*** Opening of PROVIDED MATERIAL ***
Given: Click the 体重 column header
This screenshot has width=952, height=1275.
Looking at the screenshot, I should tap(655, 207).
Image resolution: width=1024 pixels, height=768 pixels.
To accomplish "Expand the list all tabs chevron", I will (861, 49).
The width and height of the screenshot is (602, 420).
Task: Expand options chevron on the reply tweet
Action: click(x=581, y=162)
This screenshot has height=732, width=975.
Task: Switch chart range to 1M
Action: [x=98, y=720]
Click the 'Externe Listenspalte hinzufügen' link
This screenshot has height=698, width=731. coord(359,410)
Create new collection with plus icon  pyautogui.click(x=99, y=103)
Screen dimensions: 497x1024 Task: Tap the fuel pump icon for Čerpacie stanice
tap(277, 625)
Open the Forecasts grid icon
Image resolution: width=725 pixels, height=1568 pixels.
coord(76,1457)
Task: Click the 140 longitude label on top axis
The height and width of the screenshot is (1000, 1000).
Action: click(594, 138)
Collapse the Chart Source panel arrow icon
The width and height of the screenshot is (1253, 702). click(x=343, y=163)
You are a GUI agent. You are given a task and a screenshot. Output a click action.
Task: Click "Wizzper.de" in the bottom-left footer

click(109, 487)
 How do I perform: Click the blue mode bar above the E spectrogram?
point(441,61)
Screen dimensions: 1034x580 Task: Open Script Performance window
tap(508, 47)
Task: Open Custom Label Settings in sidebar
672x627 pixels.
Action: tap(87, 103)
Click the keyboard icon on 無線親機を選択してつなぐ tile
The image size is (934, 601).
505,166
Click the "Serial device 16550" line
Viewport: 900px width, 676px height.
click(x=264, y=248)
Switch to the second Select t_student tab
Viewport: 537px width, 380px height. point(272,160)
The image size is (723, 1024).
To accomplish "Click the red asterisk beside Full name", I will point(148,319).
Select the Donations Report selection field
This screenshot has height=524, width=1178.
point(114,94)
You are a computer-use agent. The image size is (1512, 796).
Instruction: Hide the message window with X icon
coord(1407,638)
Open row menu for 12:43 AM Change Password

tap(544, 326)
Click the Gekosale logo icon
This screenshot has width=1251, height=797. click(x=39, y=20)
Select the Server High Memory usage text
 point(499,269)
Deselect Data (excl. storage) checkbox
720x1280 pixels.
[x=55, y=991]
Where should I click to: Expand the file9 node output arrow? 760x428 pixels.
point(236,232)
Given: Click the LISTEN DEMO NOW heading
*** Close of PROVIDED MATERIAL ***
*WHAT YOU SHOULD DO*
Could you retype the whole listing above without altering a word?

*ANSWER TO THE EXERCISE*
Given: Click the 体重 column header
This screenshot has width=952, height=1275.
Looking at the screenshot, I should tap(655, 207).
Image resolution: width=1024 pixels, height=768 pixels.
To accomplish "Expand the list all tabs chevron", I will (861, 49).
The width and height of the screenshot is (602, 420).
Task: Expand options chevron on the reply tweet
Action: click(x=581, y=162)
This screenshot has height=732, width=975.
Task: Switch chart range to 1M
Action: [x=98, y=720]
Click the 'Externe Listenspalte hinzufügen' link
This screenshot has height=698, width=731. coord(359,410)
Create new collection with plus icon  pyautogui.click(x=99, y=103)
Screen dimensions: 497x1024 Task: Tap the fuel pump icon for Čerpacie stanice
tap(277, 625)
Open the Forecasts grid icon
Image resolution: width=725 pixels, height=1568 pixels.
coord(76,1457)
Task: Click the 140 longitude label on top axis
The height and width of the screenshot is (1000, 1000).
Action: click(594, 138)
Collapse the Chart Source panel arrow icon
The width and height of the screenshot is (1253, 702). click(x=343, y=163)
You are a GUI agent. You are given a task and a screenshot. Output a click action.
Task: Click "Wizzper.de" in the bottom-left footer

click(109, 487)
 How do I perform: Click the blue mode bar above the E spectrogram?
point(441,61)
Screen dimensions: 1034x580 Task: Open Script Performance window
tap(508, 47)
Task: Open Custom Label Settings in sidebar
672x627 pixels.
Action: tap(87, 103)
Click the keyboard icon on 無線親機を選択してつなぐ tile
The image size is (934, 601).
505,166
Click the "Serial device 16550" line
Viewport: 900px width, 676px height.
click(x=264, y=248)
Switch to the second Select t_student tab
Viewport: 537px width, 380px height. point(272,160)
The image size is (723, 1024).
To accomplish "Click the red asterisk beside Full name", I will point(148,319).
Select the Donations Report selection field
This screenshot has height=524, width=1178.
point(114,94)
You are a computer-use agent. The image size is (1512, 796).
Instruction: Hide the message window with X icon
coord(1407,638)
Open row menu for 12:43 AM Change Password

tap(544, 326)
Click the Gekosale logo icon
This screenshot has width=1251, height=797. click(x=39, y=20)
Select the Server High Memory usage text
 point(499,269)
Deselect Data (excl. storage) checkbox
720x1280 pixels.
[x=55, y=991]
Where should I click to: Expand the file9 node output arrow? 760x428 pixels.
point(236,232)
Given: Click the LISTEN DEMO NOW heading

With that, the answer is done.